Mariana. 19 de dezembro de 2024.
Querida mãe em construção, espero encontrá-la bem.
Hoje escrevo de uma forma um tanto reflexiva, talvez mais do que das outras vezes. Este foi um ano que, como aparece nos memes, “o bagulho foi louco” rs. Vivi mais intensamente a minha maternidade do que em outros anos, acredito eu. Passamos por coisas inimagináveis, relações com meus filhos que me levaram do céu ao inferno em alguns momentos, e não estou sendo dramática, realmente a vida fez questão de me colocar, literalmente, a prova.
Neste ano, eu chorei muitas vezes, ora de muita felicidade e orgulho, ora de muita decepção e tristeza. Tive perdas que ainda dói quando penso, momentos doloridos que me fizeram questionar a minha maternidade e por vezes me perguntei: Onde foi que eu errei?
Mas também vivi momentos me fizeram achar que eu sou uma mãe muito top, daquelas fodásticas, sabe?! Aquele tipo de mãe que merecem aparecer no jornal da Globo rs.
Esse foi o ano que vi Deus me frear de maneiras inusitadas para que eu desacelerasse. Fui freada através da dor, de quedas, físicas e emocionais, que me forçaram a parar e colocar o oxigênio em mim primeiro, pois só assim eu conseguiria ajudar aqueles que tanto amo.
Os meus filhos, com certeza são as minhas melhores partes, mas hoje com um rapaz de quase 22 e uma moça de 18, as coisas não saem mais tão como eu gostaria, pois eles já têm a rédea das suas vidas em mãos, apesar de que nunca deixarão de ser meu menino e minha menina, meus filhotinhos, minhas crias rs, não posso fingir que ainda posso tomar a decisão por eles, mesmo quando erram, caem, sofrem ou se machucam com as quedas da vida.

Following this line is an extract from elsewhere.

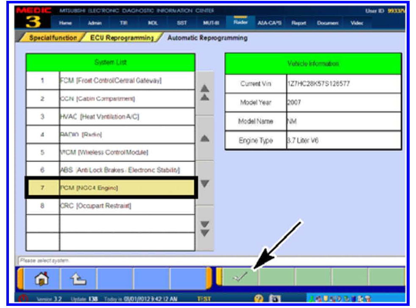Image resolution: width=416 pixels, height=308 pixels.
Task: Open the help question mark icon
Action: point(258,298)
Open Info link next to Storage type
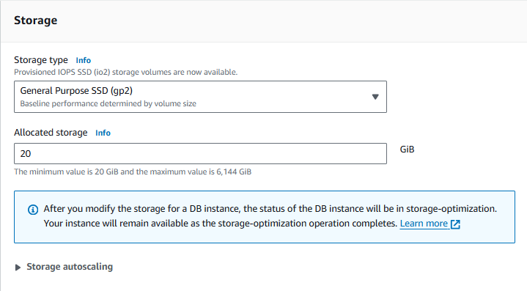Viewport: 527px width, 291px height. point(83,60)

Estamos vivendo uma fase mãe e filhos que preciso deixar que cresçam e arquem com seus erros, claro que nunca deixarei de orientá-los, de amá-los, muito menos deixarei de sofrer com suas derrotas ou vibrar com suas vitórias, serão meus para todo sempre.
Mas eu preciso entender que agora são também do mundo, estão trilhando seus caminhos e apesar dos percalços vejo que fizemos um bom trabalho. Vão ter erros, vão ter acertos, mas em todos eles terão em mim e em meu marido o porto seguro para voltarem sempre para acalmar a alma e recarregar as energias.
Engraçado é que durante esse ano tive a certeza que não apenas nós, os pais são o porto seguro dos filhos, pois por vezes eles também são nosso porto seguro e nos curam por vezes de dores que nem foram eles que causaram.
A palavra dessa retrospectiva é GRATIDÃO! Gratidão pelos erros, acertos, dores e alegrias. Gratidão por termos aprendido com as dificuldades, superado os dias ruins e compartilhado os dias bons com muito amor, acolhimento e resiliência.
Desejo que ano que vem em diante, possamos continuar sendo os portos seguros dos nossos filhos e eles os nossos, desejo que dias melhores venham, mas quanto os difíceis surgirem que possamos nos lembrar que tudo passa e que juntos daqueles que amamos a vida se torna infinitamente mais linda de ser vivida.
Desejo a todas nós, mãe em construção, que possamos nos priorizar para que possamos estar bem para cuidar dos nossos. Que possamos ter sempre “coragem para viver e força para continuar”
Abraços fraternos, de uma mãe em construção de 45 anos, mãe de dois lindos jovens em construção, uma de 18 e outro de 21 anos.